Department of Family Medicine

Diabetes-Specific Quality-of-Life Scale

Authors:

U. Bott, I. Muhlhauser, H. Overmann, M. Berger (1998)

Background and Development:

The DSQOLS was developed from a population of 684 patients with Type 1 diabetes in Northrhine, Germany. This 64-item self-administered instrument takes about 20 minutes to complete and contains sections on individual treatment goals (10 items), satisfaction with treatment success (10 items), and defines six components measuring the burden of diabetes care and management (44 items): Social Relations, Physical Complaints, Worries about the Future, Leisure Time, Diet Restrictions, and Treatment Satisfaction. Factor analysis to measure the internal reliability of the treatment satisfaction score resulted in Cronbach’s alpha of 0.77. Cronbach’s alpha ranged from 0.70 to 0.88 for the six components of burden. As a measure of validity, statistical correlations were calculated between the 6 burden measurements, the Treatment Satisfaction Score, and an independent Positive Well Being Scale (Bradley and Lewis 1990). These inter-correlations (28 total) were all highly significant (p<0.001) with r values ranging from 0.30 to 0.66. The correlation of the Treatment Satisfaction Score with the Positive Well Being Scale was 0.43. The authors state that this instrument contains the sensitivity to distinguish the relative effectiveness of different treatment and dietary regimens.

Assessment in Elderly Populations:

Validity and reliability of the DSQOLS has not been investigated for elderly populations.

Assessment in Minority Populations:

No studies involving minority populations have been conducted.

Subsequent Studies:

Bott et al. (2000) used the tool to help evaluate the effectiveness of a treatment and teaching program for diabetics.

Design Strengths and Weaknesses:

In a review of health outcome measures for diabetes Garratt et al. (2002) state that this instrument has good evidence for reliability, and internal and external construct validity. The questionnaire is specific to individuals with Type 1 Diabetes. However, the analyses of reliability and validity were conducted on the original German-language questionnaire. The English-language questionnaire reproduced in Bott et al. (1998) was not statistically analyzed by the original authors. No information regarding the racial or economic distribution of the subject population is provided. The instrument has been tested in only the general Type 1 diabetic population of the Northrhine region of Germany.
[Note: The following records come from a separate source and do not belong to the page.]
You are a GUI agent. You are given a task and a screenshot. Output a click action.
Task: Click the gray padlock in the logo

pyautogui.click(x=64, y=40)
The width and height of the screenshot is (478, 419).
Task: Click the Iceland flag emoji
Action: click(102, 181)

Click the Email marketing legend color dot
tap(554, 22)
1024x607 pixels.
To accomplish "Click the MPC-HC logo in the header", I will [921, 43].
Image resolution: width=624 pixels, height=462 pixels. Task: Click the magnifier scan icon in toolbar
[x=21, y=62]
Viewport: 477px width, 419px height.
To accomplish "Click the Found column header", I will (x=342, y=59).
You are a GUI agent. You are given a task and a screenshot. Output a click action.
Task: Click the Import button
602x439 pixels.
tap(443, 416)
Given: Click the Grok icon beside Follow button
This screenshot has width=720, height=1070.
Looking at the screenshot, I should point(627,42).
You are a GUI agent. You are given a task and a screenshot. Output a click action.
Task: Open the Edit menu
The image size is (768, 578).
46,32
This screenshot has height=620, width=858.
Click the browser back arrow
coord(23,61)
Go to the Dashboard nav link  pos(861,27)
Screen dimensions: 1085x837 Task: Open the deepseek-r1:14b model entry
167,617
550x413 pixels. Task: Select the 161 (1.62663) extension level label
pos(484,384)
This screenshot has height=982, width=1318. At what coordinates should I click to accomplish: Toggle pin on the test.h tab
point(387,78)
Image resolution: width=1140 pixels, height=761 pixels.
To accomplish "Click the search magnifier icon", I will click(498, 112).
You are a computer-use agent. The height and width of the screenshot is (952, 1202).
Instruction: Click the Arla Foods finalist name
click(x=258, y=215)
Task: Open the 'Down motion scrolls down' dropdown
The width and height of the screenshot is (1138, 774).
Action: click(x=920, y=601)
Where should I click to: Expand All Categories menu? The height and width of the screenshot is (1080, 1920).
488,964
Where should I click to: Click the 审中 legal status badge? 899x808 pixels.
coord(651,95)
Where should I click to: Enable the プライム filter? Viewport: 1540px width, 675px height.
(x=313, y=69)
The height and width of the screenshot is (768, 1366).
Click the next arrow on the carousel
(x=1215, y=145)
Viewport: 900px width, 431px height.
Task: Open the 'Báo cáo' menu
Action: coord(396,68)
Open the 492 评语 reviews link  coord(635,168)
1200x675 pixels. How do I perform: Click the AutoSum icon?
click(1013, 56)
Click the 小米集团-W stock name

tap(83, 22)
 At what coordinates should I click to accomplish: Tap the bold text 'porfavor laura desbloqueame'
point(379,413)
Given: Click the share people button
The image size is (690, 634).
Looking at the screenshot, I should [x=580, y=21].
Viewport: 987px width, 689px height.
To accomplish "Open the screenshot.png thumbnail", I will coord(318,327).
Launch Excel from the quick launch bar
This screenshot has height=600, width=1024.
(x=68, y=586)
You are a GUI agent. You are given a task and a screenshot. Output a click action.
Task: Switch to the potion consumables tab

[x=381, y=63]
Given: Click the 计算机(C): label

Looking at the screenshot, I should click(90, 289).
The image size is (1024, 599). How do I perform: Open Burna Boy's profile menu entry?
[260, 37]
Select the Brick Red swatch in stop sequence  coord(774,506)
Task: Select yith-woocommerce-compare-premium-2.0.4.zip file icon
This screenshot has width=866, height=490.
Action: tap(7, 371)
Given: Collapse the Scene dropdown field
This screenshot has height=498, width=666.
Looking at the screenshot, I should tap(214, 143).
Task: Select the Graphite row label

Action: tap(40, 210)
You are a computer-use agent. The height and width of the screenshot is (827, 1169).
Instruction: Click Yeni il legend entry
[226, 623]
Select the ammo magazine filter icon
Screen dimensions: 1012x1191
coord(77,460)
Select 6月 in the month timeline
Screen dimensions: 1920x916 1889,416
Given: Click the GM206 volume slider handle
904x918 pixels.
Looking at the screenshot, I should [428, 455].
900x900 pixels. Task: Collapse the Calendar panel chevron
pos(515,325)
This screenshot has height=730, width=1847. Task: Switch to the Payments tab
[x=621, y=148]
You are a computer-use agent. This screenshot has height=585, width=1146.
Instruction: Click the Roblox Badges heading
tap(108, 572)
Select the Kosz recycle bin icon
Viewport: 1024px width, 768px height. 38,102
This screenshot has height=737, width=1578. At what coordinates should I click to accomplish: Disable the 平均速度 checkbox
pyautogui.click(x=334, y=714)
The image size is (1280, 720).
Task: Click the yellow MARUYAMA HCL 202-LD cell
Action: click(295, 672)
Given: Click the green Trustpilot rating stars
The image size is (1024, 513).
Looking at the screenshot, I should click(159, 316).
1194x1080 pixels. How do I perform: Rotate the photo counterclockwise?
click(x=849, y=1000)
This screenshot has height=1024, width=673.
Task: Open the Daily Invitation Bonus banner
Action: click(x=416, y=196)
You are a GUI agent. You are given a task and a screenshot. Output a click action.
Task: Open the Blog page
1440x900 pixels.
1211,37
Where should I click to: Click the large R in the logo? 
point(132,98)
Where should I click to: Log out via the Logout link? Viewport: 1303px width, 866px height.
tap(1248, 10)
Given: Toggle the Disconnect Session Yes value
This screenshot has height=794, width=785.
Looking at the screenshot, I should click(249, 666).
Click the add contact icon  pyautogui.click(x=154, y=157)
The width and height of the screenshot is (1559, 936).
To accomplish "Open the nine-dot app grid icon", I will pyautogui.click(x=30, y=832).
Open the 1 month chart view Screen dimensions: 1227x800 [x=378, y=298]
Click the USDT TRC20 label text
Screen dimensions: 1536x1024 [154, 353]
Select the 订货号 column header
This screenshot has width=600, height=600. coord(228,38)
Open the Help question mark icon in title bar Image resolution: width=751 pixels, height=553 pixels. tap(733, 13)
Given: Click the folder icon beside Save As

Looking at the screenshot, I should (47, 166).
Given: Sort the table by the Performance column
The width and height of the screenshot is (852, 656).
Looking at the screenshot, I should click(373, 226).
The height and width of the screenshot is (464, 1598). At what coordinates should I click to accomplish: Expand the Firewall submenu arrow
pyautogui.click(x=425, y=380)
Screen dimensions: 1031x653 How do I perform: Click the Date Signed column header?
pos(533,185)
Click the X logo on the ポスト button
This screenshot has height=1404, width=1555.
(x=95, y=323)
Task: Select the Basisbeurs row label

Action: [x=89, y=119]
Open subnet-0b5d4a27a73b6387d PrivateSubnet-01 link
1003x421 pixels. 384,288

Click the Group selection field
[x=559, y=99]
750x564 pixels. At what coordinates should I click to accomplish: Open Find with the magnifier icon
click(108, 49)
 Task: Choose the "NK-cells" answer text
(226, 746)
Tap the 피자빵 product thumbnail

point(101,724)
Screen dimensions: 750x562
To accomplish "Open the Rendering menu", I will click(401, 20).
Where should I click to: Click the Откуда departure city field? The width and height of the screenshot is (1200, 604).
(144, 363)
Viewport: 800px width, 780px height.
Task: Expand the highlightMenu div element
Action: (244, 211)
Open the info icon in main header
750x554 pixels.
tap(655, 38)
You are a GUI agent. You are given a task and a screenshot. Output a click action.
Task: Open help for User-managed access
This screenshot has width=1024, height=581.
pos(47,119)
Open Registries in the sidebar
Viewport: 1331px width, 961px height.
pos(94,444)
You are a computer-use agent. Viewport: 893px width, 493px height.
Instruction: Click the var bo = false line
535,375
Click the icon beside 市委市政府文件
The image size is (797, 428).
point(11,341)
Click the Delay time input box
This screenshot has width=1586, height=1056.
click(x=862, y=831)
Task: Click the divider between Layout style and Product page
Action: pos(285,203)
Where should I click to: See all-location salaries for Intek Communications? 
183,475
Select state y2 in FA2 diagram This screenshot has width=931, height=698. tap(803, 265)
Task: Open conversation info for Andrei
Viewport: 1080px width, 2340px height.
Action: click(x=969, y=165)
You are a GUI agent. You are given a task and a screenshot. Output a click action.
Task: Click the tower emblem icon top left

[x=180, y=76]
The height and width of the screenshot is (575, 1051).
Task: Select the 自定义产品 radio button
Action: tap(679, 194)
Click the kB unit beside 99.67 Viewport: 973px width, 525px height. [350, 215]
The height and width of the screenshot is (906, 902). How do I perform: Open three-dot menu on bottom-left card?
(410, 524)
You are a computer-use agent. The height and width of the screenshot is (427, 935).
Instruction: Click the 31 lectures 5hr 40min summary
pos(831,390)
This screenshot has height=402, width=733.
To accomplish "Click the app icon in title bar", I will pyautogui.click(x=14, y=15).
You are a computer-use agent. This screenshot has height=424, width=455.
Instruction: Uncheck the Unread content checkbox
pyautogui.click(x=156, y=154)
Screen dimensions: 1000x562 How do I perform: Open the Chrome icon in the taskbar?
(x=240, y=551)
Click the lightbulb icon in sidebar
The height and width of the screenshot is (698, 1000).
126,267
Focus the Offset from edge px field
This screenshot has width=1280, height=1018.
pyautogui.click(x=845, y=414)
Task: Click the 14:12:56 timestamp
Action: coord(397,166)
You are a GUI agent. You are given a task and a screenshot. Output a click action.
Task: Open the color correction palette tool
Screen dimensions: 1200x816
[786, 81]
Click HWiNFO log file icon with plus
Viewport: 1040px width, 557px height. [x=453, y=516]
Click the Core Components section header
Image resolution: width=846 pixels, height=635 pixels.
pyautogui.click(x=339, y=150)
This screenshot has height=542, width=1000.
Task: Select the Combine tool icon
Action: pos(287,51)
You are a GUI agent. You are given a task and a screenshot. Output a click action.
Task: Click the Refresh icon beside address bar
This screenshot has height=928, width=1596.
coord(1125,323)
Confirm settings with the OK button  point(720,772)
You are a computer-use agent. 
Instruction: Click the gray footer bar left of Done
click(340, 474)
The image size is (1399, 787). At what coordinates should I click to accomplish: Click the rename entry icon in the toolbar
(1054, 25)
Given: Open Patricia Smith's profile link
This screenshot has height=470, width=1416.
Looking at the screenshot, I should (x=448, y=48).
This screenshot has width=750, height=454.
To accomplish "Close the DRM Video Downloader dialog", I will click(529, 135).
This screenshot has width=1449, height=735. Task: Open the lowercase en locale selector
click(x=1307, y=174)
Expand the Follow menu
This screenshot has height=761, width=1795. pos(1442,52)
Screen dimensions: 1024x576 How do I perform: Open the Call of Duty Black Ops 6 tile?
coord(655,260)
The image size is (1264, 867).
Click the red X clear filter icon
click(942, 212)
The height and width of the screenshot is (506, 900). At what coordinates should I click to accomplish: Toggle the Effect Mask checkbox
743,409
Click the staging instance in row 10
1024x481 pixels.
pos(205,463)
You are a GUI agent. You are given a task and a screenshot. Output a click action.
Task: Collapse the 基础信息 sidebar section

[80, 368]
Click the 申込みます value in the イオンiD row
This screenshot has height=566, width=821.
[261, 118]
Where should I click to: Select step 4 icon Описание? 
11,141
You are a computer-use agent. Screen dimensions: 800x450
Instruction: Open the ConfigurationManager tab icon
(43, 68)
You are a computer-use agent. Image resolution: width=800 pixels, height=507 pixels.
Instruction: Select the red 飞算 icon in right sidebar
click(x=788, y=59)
No studies involving minority or elderly populations have been conducted.

Contact Information:

This measurement tool, along with factor loadings for the 44 items regarding daily restrictions and burden, is available in English as an appendix to the publication by Bott et al. (1998).

References:

Bott, U., I. Mühlhauser, H. Overmann, M. Berger (1998) Validation of a Diabetes-Specific Quality-of-Life Scale for patients with type 1 diabetes. Diabetes Care, 21(5), 757-769.

Bott U., S. Bott, D. Hemmann, M. Berger (2000) Evaluation of a holistic treatment and teaching programme for patients with Type 1 diabetes who failed to achieve their therapeutic goals under intensified insulin therapy. Diabet. Med., 17(9), 635-643.

Garratt, A.M., L. Schmidt, and R. Fitzpatrick (2002) Patient-assessed health outcome measures for diabetes: a structured review. Diabetic Med., 19, 1-11.